Seth was debutting Dirty Secrets at the Gen Con at which I met him, however, he would turn right around the next year and release A Flower For Mara the next year.
“A A Flower For Mara is weird,” Seth laughs.
I wasn’t sure he was going to say more than that, but then he went on to explain that really he does not consider A Flower For Mara to be a role playing game at all, but rather a improvisational play with a few stage directions. The jeepform game/ improvisation play involves the actors taking on various roles (father, mother, husband, daughter) of a women who has passed away name Mara.
Throughout the course of the play (and by interacting with an actor who takes the role of Mara), players work face the fact Mara has died and the feelings they had about her while she was alive. To represent their relationship to Mara, players carry around a flower which they must hold until they have resolved their feelings. Only then are they able to lay the flower down at her grave and move on with their lives.
Laying the flower down is not mandatory, though usually the actors can work out their characters’ issues and move on. However, Seth says, when the actors move on, they are changed. There is something about the experience that causes them to open up, be vulnerable, and earn each other’s trust. So, A Flower For Mara is definitely weird, but also worth it.

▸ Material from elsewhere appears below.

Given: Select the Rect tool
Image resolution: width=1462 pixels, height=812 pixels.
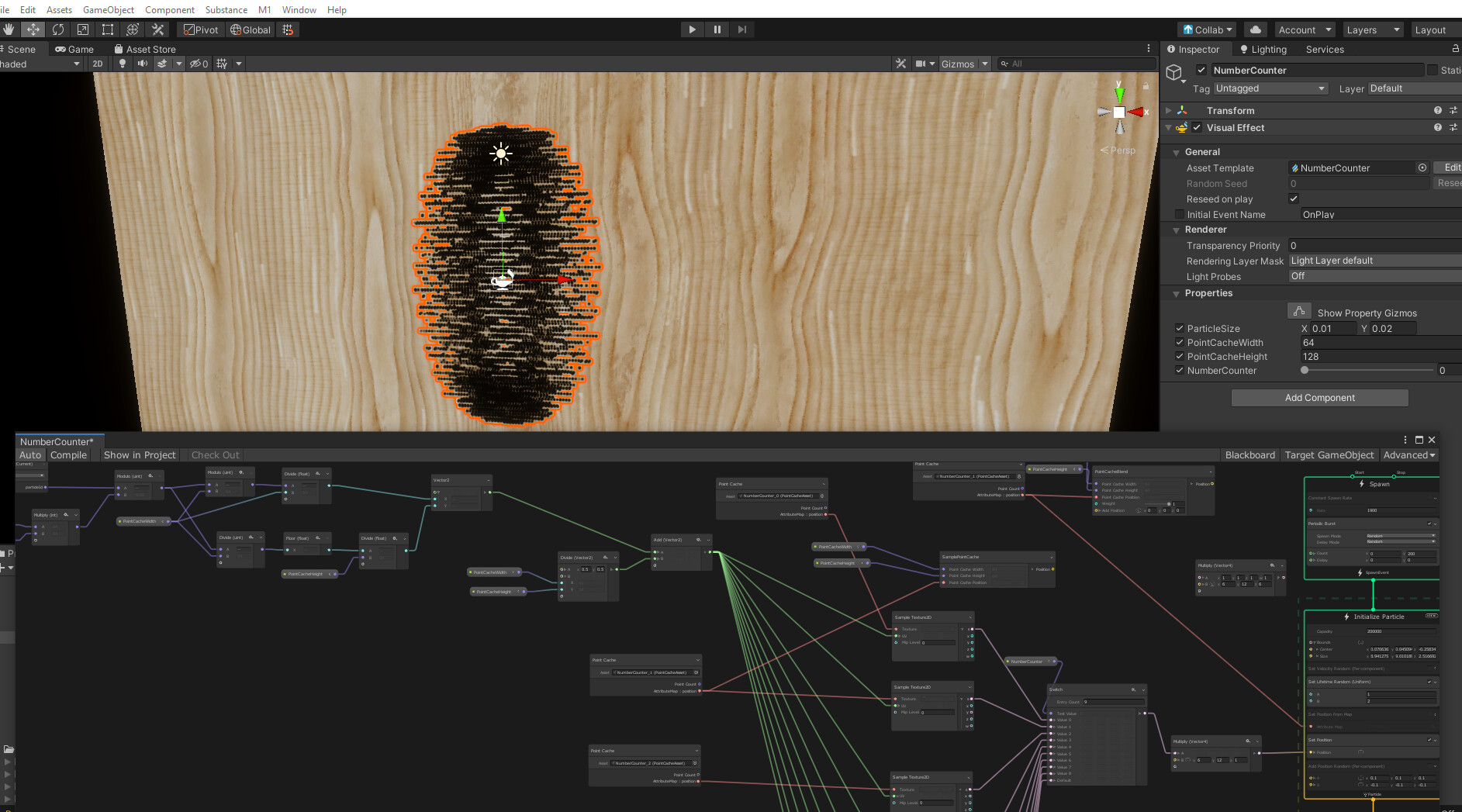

If that weren’t enough, Seth has five games that he is currently working on, including a game called Showdown which is about a fight to the death between two characters. I’ve seen the playtest docs…it’s going to be huge.
After that, he’s also working on a game called Major Crimes, which he claims will allow you to play The Wire and let you take on the role of both criminals and villains. He’s also working on three more jeepform/improvisation plays. One called First Responders about burnt out cops on the beat, another called The Waiting Room a game culled from real life experiences before the death of a loved one, and a game called ’Til Death Do Us Part a role playing game about a happy marriage free of murder, adultery, and divorce…the things that make most games fun.
All in all, Seth has put together a tremendous library of games and, at the same, has evolved as a game designer. The games he put down have grown from Junk past Legends of Alyria and into a new set of games that challenge our definition of “role playing game,” but let us have a good time anyway.